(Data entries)

-------

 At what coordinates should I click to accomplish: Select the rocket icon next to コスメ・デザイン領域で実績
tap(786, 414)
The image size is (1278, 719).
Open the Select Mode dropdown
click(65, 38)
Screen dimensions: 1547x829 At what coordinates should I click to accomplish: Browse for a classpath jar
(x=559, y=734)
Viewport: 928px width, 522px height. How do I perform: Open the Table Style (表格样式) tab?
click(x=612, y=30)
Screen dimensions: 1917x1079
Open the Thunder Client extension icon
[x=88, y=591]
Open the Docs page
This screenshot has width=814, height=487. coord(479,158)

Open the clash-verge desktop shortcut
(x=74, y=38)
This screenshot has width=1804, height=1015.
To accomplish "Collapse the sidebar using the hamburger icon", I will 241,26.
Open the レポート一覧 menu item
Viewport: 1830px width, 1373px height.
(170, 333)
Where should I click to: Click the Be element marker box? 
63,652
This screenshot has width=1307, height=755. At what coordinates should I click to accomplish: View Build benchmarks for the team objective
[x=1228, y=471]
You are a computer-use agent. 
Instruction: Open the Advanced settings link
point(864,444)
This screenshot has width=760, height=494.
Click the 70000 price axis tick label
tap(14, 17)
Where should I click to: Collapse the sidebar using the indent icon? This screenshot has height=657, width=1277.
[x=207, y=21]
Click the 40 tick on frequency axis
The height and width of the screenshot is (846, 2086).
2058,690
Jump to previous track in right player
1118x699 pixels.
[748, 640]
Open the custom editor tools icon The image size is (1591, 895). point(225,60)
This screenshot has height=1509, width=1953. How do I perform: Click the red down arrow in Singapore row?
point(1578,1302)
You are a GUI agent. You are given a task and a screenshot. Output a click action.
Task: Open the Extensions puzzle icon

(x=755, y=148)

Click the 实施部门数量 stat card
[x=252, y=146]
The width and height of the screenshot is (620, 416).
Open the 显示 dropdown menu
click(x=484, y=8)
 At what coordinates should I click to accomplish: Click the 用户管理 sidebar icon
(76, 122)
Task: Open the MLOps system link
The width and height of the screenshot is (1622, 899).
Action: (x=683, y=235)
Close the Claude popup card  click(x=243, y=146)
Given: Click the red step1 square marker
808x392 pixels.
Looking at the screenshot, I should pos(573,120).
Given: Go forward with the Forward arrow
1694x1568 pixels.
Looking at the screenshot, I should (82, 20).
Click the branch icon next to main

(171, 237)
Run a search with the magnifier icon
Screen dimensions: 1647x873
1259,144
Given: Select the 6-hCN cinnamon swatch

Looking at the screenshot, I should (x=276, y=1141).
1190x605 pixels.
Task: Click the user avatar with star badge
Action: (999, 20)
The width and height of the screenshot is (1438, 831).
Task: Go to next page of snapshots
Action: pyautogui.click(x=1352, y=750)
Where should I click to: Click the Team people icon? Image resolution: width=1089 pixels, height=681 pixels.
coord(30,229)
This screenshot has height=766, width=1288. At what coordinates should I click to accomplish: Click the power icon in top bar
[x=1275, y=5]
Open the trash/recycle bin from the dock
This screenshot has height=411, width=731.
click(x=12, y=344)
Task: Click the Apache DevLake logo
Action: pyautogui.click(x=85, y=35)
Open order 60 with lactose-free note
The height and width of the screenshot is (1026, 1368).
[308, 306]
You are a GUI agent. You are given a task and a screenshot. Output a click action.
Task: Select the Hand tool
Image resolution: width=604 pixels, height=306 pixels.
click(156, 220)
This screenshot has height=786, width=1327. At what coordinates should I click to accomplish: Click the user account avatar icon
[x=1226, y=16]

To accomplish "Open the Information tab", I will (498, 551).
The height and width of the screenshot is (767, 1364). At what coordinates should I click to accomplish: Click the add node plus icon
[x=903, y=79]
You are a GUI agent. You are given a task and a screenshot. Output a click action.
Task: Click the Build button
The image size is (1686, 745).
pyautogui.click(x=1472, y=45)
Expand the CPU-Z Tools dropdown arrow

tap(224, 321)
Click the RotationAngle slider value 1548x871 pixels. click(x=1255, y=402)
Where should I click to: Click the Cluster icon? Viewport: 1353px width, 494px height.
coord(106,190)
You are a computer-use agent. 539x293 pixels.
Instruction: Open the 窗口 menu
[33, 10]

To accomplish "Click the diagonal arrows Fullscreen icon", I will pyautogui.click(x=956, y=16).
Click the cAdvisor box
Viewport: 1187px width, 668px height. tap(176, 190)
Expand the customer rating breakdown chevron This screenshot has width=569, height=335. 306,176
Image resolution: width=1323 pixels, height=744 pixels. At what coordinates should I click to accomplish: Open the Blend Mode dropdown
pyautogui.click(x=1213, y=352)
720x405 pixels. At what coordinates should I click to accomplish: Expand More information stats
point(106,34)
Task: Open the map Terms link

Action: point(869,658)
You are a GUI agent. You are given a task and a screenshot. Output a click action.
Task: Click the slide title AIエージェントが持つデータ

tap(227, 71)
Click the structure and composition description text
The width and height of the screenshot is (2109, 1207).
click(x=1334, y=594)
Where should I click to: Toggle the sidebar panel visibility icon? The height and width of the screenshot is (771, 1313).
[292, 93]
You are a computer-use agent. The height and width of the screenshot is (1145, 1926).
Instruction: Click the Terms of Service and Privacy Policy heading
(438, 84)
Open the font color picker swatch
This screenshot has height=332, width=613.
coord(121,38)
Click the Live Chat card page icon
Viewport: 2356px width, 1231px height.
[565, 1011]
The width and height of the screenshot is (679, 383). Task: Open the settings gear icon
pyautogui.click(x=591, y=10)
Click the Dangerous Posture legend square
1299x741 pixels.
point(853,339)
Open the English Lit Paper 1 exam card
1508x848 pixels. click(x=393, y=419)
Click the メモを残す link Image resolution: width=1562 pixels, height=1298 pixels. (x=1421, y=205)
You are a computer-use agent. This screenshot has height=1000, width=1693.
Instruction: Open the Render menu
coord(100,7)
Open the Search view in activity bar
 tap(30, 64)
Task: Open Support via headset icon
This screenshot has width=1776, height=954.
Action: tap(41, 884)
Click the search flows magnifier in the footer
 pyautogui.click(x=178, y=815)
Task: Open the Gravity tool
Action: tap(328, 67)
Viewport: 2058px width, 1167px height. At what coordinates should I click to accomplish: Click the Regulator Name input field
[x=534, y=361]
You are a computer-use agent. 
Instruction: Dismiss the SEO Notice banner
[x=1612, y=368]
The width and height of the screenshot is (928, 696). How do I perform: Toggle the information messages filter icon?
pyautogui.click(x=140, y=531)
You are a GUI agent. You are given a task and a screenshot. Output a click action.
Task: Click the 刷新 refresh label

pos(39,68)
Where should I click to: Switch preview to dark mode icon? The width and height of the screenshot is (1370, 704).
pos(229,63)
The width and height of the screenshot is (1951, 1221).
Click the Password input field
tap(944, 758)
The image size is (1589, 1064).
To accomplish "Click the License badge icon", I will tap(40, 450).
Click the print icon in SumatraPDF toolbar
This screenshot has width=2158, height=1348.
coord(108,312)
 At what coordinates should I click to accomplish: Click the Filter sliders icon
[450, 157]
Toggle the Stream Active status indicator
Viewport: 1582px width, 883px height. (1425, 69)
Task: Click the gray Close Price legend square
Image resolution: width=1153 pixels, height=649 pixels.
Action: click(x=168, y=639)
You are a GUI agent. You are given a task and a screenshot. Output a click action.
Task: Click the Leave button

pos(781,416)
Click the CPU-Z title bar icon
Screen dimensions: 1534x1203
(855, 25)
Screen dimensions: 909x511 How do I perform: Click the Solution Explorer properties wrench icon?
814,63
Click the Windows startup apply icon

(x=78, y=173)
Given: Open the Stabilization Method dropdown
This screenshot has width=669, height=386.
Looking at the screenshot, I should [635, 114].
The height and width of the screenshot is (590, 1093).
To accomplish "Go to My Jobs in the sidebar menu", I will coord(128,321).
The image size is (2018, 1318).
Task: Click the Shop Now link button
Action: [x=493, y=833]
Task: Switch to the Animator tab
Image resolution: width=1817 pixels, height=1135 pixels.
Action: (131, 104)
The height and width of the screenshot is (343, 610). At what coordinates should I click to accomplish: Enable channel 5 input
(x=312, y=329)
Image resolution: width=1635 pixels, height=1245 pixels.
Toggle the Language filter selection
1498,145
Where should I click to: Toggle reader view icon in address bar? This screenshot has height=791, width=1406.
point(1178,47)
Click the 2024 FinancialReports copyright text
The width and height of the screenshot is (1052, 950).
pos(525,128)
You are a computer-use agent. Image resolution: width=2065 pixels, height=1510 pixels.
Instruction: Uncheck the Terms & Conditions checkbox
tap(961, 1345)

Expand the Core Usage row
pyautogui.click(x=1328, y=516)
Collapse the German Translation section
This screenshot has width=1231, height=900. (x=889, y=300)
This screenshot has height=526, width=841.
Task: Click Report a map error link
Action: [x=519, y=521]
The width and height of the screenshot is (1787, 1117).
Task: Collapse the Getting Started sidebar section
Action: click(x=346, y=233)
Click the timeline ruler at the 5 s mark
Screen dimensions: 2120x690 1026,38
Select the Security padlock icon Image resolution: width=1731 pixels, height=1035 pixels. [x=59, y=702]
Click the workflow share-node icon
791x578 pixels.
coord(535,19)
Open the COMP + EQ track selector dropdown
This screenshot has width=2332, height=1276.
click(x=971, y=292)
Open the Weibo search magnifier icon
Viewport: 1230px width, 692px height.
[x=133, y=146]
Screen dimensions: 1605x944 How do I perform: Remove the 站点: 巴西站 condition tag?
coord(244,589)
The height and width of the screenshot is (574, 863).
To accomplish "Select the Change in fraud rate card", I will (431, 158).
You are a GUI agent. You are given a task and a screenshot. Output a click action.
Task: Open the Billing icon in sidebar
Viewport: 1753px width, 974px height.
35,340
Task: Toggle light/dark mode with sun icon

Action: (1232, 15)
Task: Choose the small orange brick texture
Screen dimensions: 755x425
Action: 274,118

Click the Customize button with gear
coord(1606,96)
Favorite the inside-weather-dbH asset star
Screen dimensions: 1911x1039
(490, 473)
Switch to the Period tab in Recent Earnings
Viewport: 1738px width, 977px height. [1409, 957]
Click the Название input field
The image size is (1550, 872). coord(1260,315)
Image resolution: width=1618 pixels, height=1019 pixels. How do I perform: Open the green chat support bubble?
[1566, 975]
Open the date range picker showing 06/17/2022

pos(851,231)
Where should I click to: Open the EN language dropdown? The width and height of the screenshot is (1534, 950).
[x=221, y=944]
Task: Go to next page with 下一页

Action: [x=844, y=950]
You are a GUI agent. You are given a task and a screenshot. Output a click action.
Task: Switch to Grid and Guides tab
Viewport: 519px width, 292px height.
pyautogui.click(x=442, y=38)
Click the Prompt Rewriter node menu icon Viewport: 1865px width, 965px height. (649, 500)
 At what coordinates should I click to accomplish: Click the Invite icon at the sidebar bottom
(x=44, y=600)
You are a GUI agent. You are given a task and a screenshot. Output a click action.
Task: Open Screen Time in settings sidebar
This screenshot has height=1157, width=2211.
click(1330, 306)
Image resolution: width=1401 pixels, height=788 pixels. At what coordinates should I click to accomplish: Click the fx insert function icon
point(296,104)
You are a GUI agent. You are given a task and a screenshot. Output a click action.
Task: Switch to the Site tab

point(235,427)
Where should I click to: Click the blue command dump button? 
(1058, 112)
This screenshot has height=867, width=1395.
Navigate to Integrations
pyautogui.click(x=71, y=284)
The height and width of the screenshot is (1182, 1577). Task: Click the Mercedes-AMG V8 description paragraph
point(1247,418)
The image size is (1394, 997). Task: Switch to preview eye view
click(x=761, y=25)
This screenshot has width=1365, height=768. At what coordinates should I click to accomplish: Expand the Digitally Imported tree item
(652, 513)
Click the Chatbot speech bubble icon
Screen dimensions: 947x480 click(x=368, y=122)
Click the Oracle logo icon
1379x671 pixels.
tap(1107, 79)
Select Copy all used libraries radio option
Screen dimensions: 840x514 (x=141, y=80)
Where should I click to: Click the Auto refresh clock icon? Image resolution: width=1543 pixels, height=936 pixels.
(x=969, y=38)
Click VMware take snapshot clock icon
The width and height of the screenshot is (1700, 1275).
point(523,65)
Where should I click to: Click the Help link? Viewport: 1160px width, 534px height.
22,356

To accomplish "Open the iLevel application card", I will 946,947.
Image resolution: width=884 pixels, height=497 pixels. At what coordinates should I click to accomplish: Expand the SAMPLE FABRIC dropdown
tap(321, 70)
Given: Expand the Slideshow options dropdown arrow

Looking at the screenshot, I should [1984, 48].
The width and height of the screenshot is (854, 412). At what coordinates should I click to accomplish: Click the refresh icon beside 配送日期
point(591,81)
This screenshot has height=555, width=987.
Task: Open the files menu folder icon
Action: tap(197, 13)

-------

§ ASSIGNMENT:
Scan the records for the word "computer" and copy every line where it is found.

§ EXERCISE RESPONSE:
You are a computer-use agent. 
You are a computer-use agent. 539x293 pixels.
You are a computer-use agent. The height and width of the screenshot is (1145, 1926).
You are a computer-use agent. This screenshot has height=1000, width=1693.
You are a computer-use agent. 
You are a computer-use agent. Image resolution: width=2065 pixels, height=1510 pixels.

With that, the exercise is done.